GOAL OF THE EXERCISE → Repeat the listing word for word. Leave every picture out.

####################

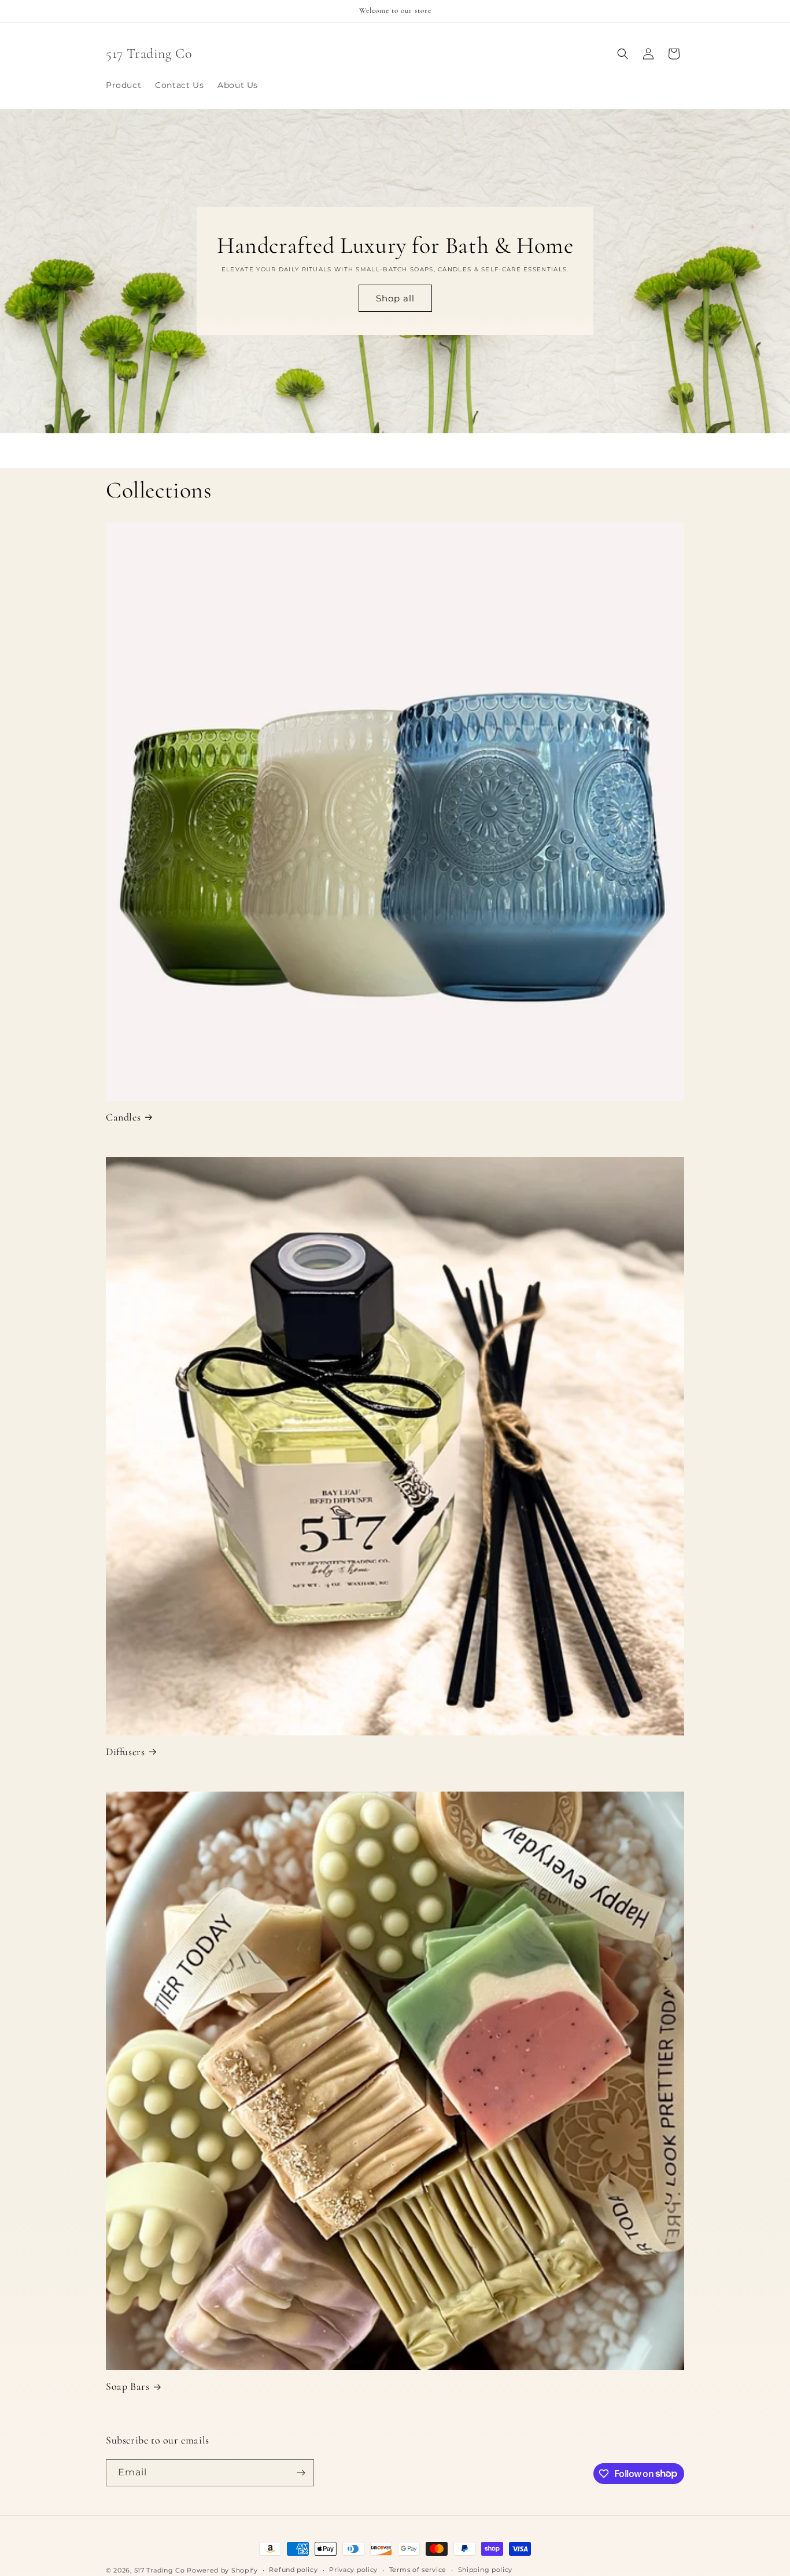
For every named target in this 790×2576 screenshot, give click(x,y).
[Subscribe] (300, 2472)
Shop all (395, 298)
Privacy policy (353, 2570)
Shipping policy (485, 2570)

####################

ANSWER SECTION →
For every named target in this 790×2576 screenshot, give click(x,y).
[Subscribe] (300, 2472)
Shop all (395, 298)
Privacy policy (353, 2570)
Shipping policy (485, 2570)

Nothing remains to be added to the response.